**Stored records**
+ + + +

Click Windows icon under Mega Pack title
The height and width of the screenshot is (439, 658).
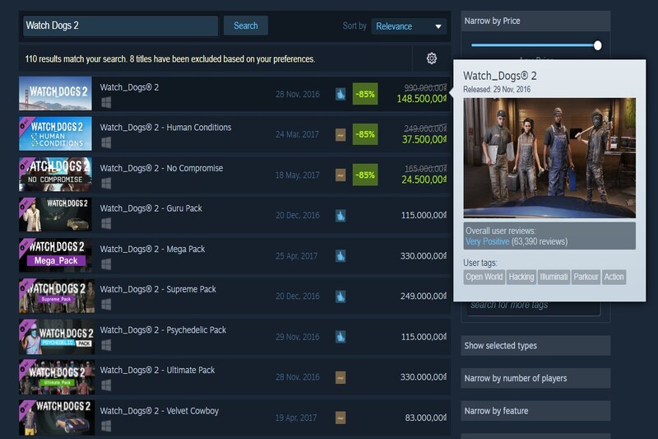click(x=106, y=264)
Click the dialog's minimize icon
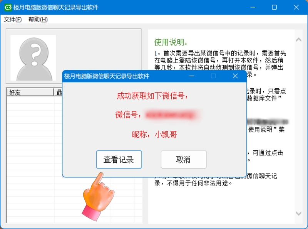The image size is (308, 229). (x=191, y=76)
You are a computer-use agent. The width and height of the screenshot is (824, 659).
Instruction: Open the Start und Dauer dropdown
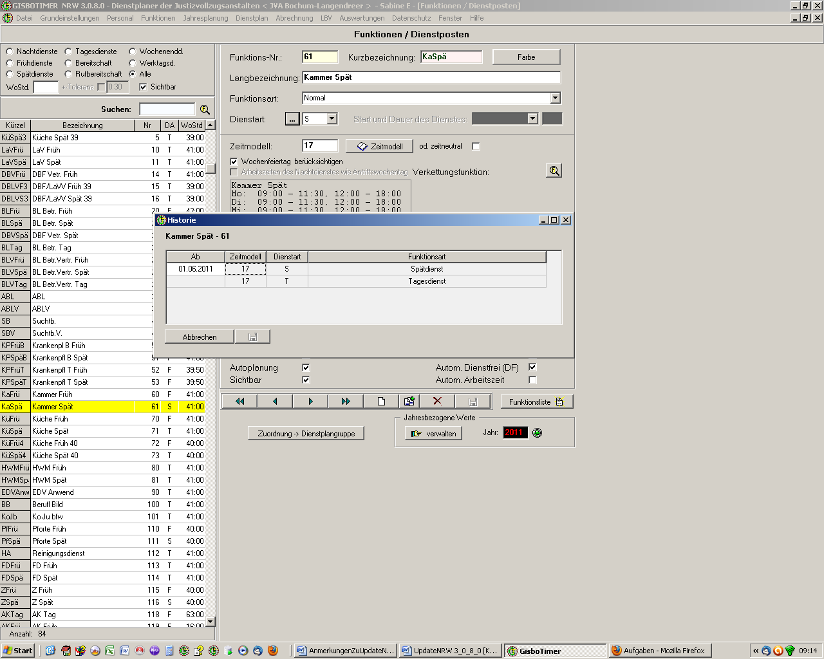[532, 119]
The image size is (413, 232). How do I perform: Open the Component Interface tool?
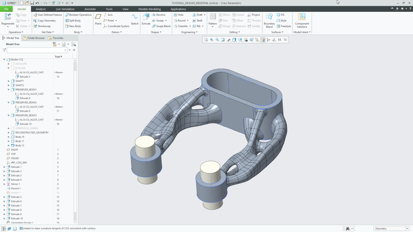point(302,20)
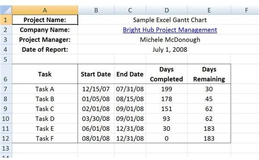The image size is (259, 160).
Task: Select the Days Remaining header cell
Action: coord(209,74)
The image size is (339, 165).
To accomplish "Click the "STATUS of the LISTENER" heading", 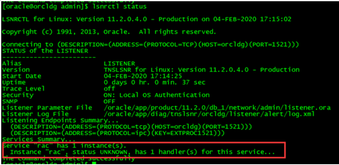I will pos(45,50).
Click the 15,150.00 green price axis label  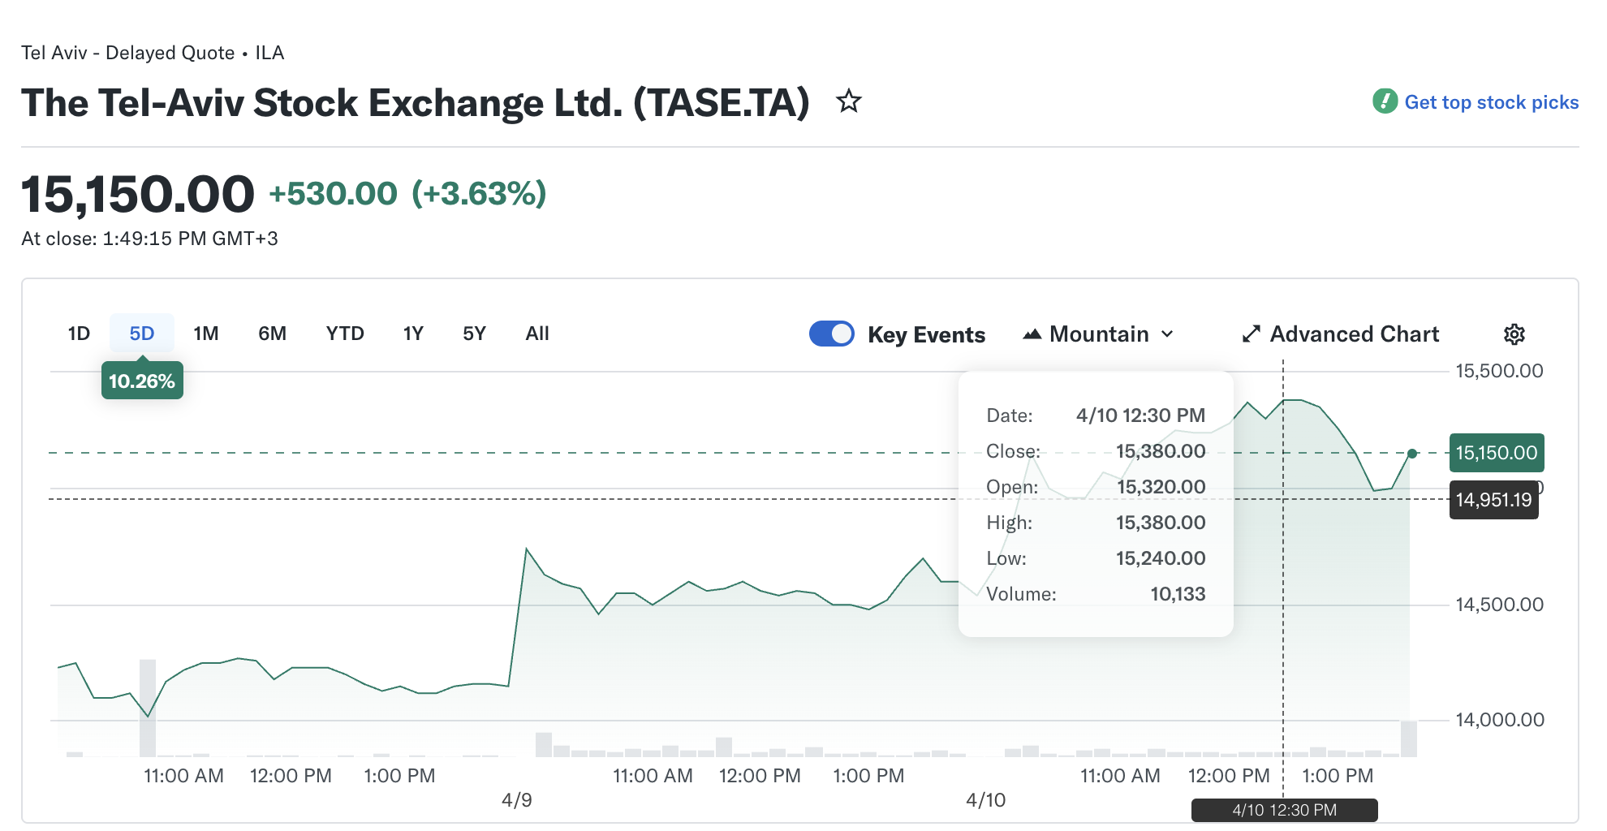[1496, 453]
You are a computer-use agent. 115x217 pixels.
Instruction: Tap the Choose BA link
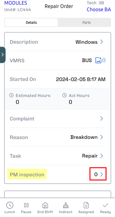(x=99, y=9)
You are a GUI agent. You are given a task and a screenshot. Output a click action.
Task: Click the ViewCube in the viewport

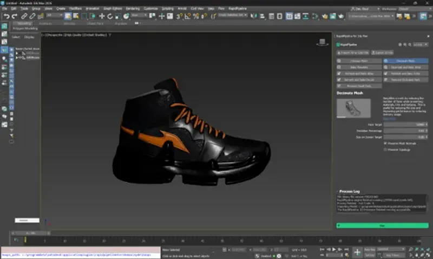coord(323,42)
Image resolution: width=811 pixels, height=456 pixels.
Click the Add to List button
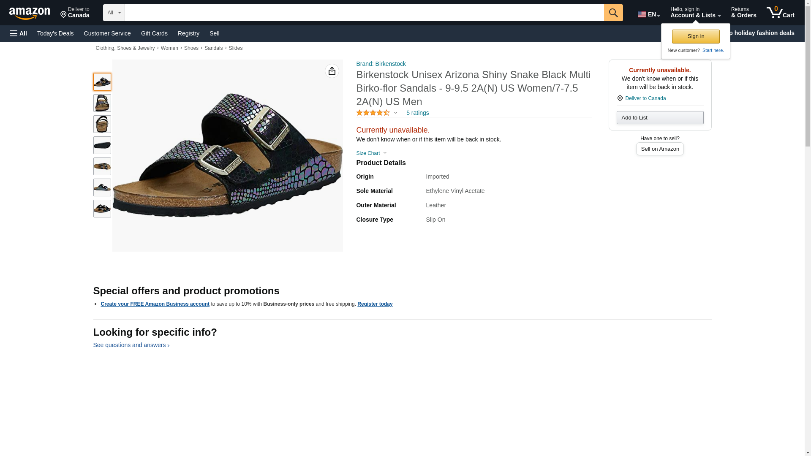[660, 117]
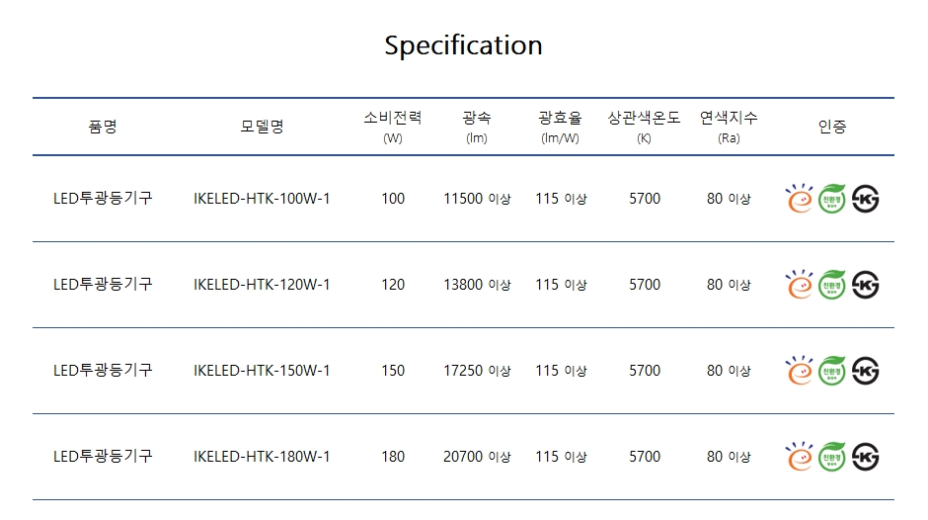
Task: Select model name IKELED-HTK-120W-1
Action: [x=262, y=285]
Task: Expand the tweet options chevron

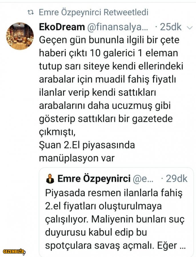Action: [189, 27]
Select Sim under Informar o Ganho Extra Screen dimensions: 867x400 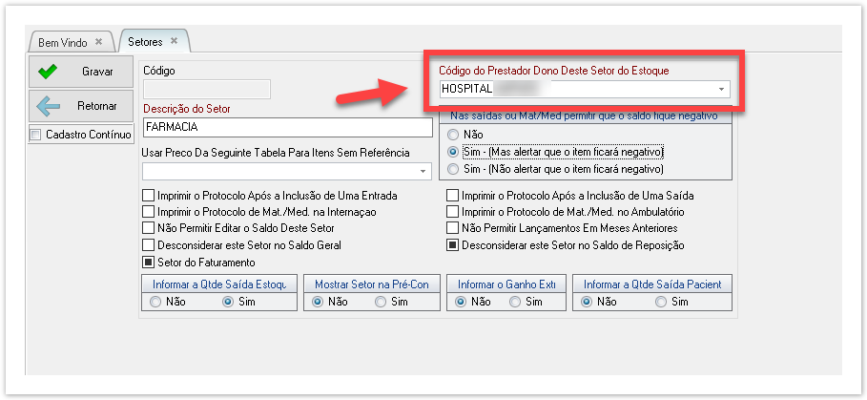coord(516,302)
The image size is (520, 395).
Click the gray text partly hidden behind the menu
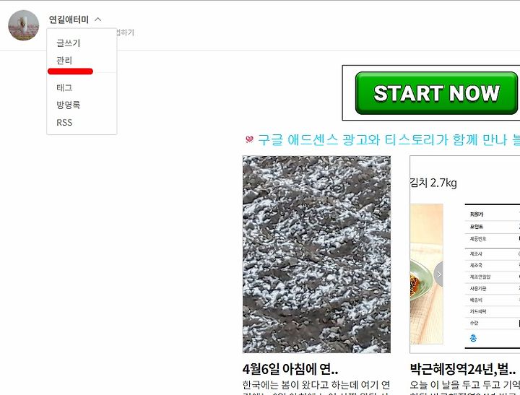pos(126,32)
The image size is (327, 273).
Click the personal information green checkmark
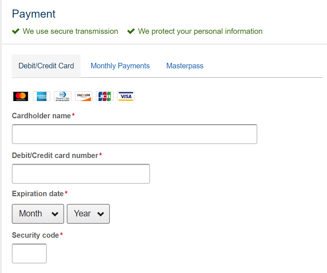pos(131,32)
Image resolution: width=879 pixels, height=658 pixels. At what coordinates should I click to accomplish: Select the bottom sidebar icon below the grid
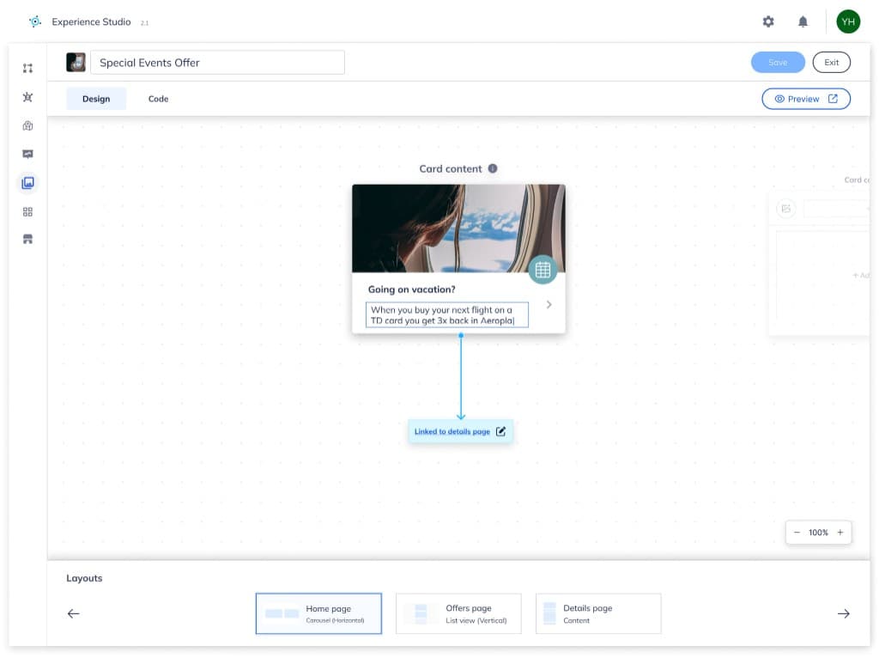(27, 239)
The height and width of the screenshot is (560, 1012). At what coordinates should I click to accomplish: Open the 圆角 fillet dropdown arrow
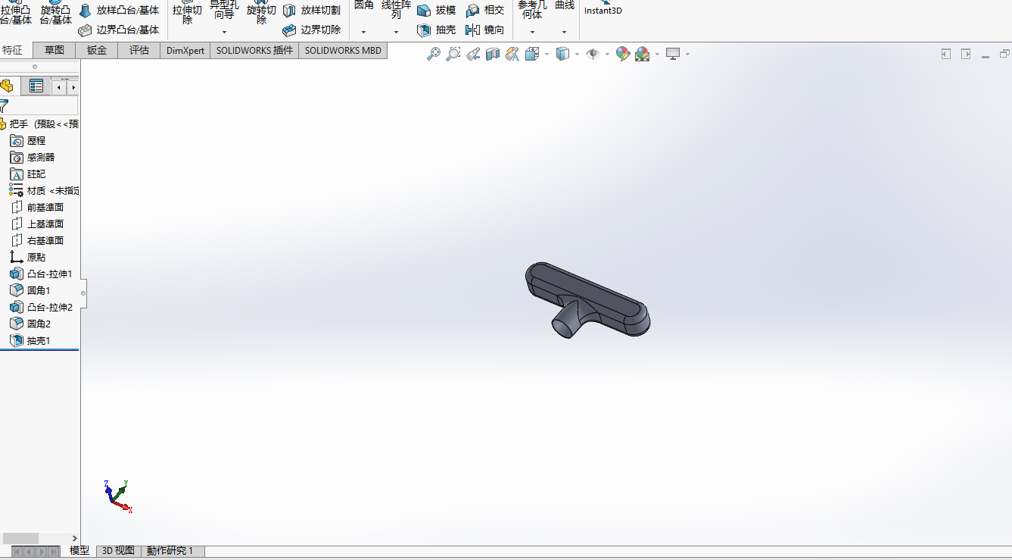pyautogui.click(x=364, y=32)
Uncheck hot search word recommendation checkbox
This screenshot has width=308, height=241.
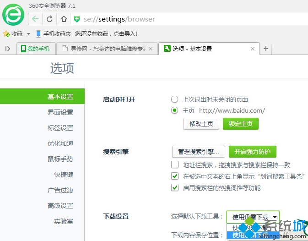(174, 187)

+ + + +

**Problem requirements**
Only the number is wanted: how many lines in the data include the string "computer"?

**The completed task**
2